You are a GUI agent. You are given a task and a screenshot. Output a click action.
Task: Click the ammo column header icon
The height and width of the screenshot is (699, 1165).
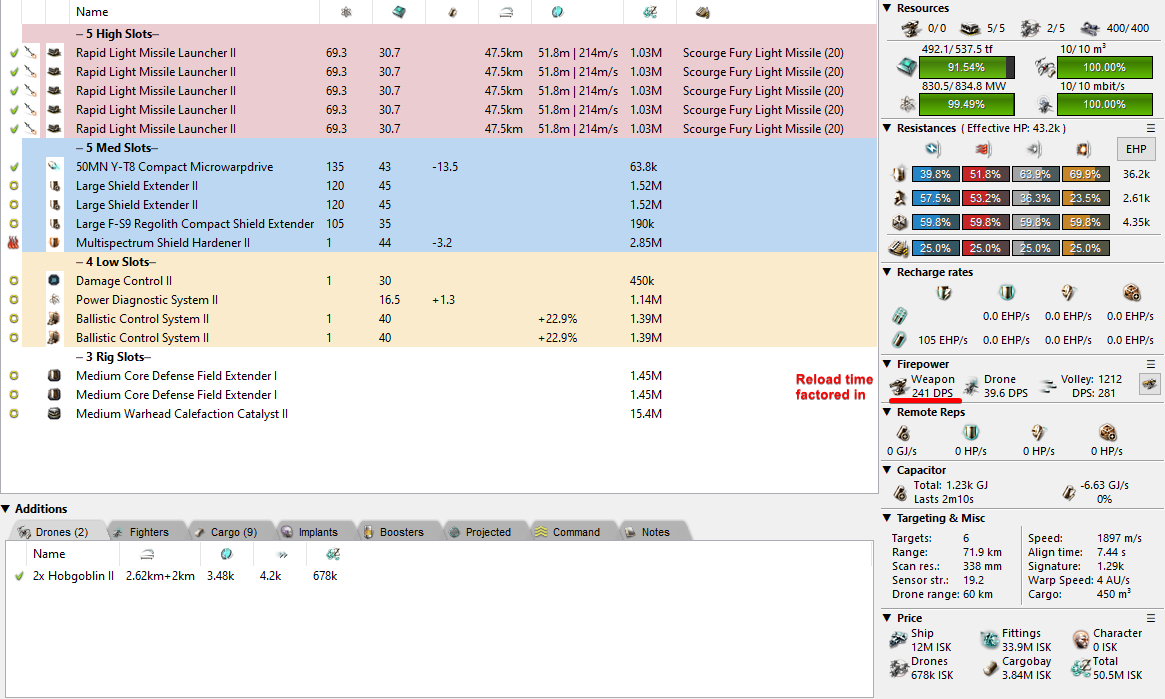[x=702, y=12]
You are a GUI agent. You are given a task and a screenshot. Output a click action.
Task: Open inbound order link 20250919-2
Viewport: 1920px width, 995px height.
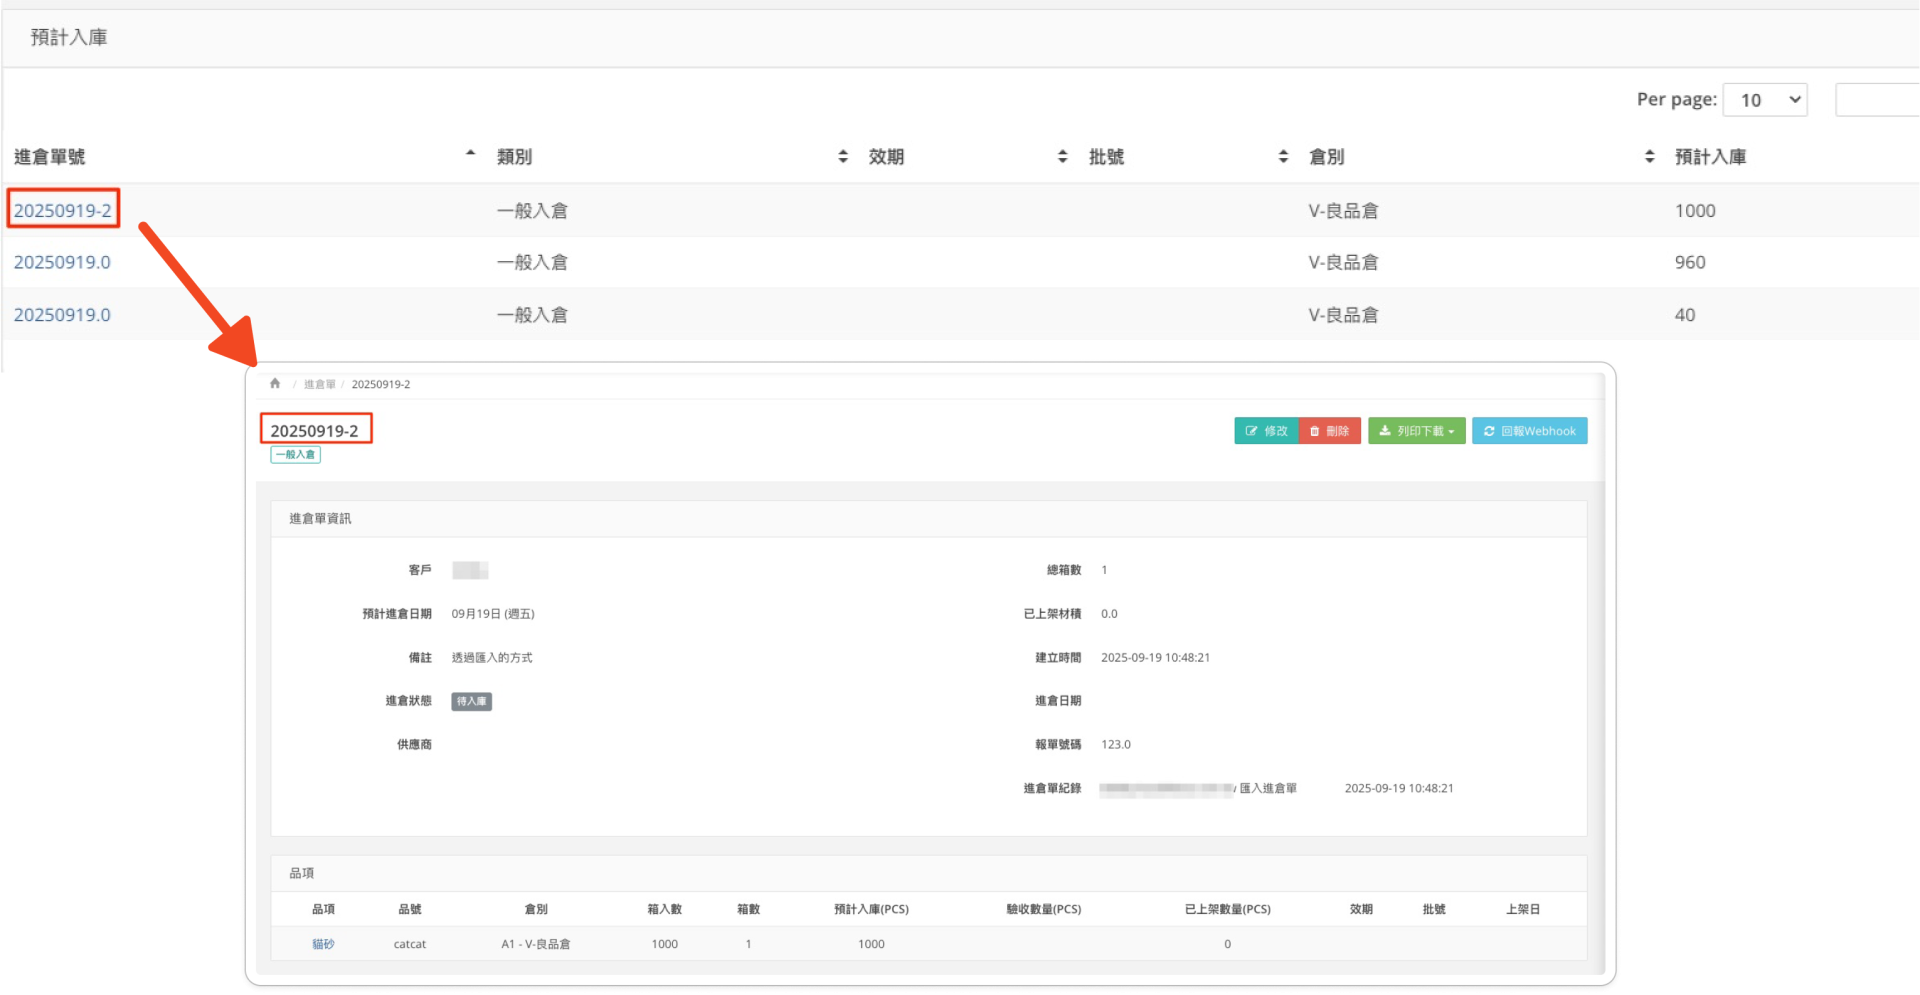[63, 211]
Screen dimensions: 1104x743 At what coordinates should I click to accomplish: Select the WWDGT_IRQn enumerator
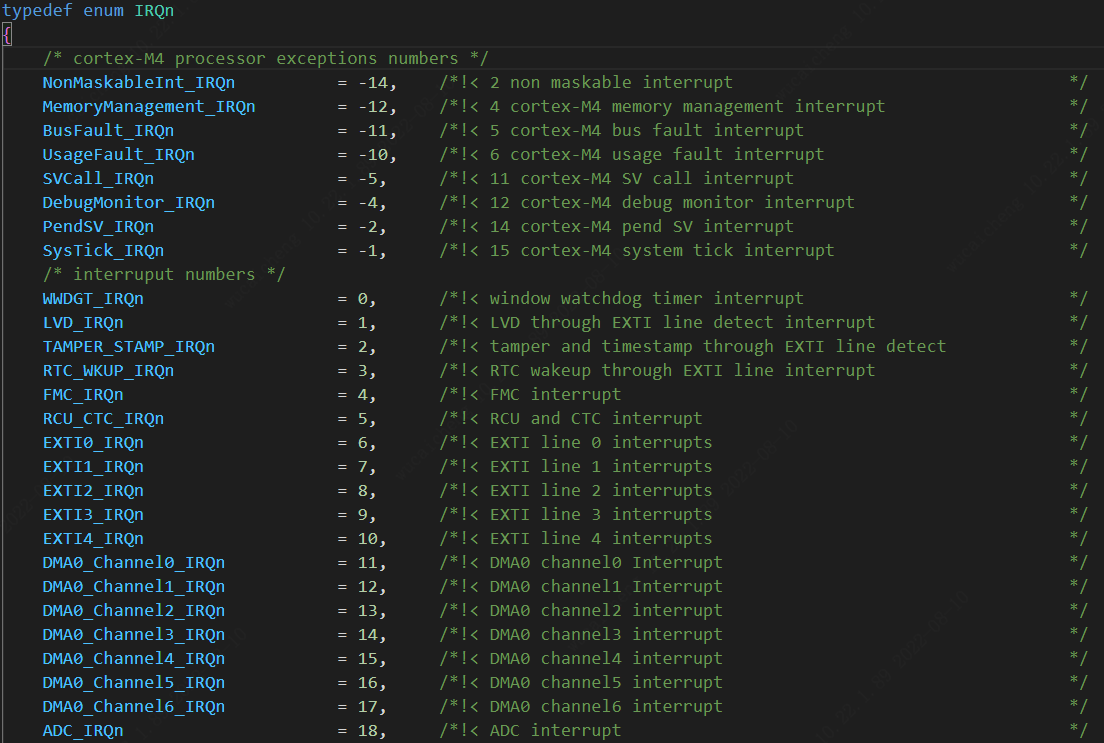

** WORK TO DO **
Rewrite every line of the records above as a numbered list, skipping blank lines and leaving out the pictures.

** CORRECT ANSWER **
1. You are a GUI agent. You are given a task and a screenshot. Output a click action.
2. Task: Click the ammo column header icon
3. The height and width of the screenshot is (699, 1165).
4. [x=702, y=12]
5. You are a GUI agent. You are given a task and a screenshot. Output a click action.
6. Task: Open inbound order link 20250919-2
7. Viewport: 1920px width, 995px height.
8. [63, 211]
9. Screen dimensions: 1104x743 At what coordinates should I click to accomplish: Select the WWDGT_IRQn enumerator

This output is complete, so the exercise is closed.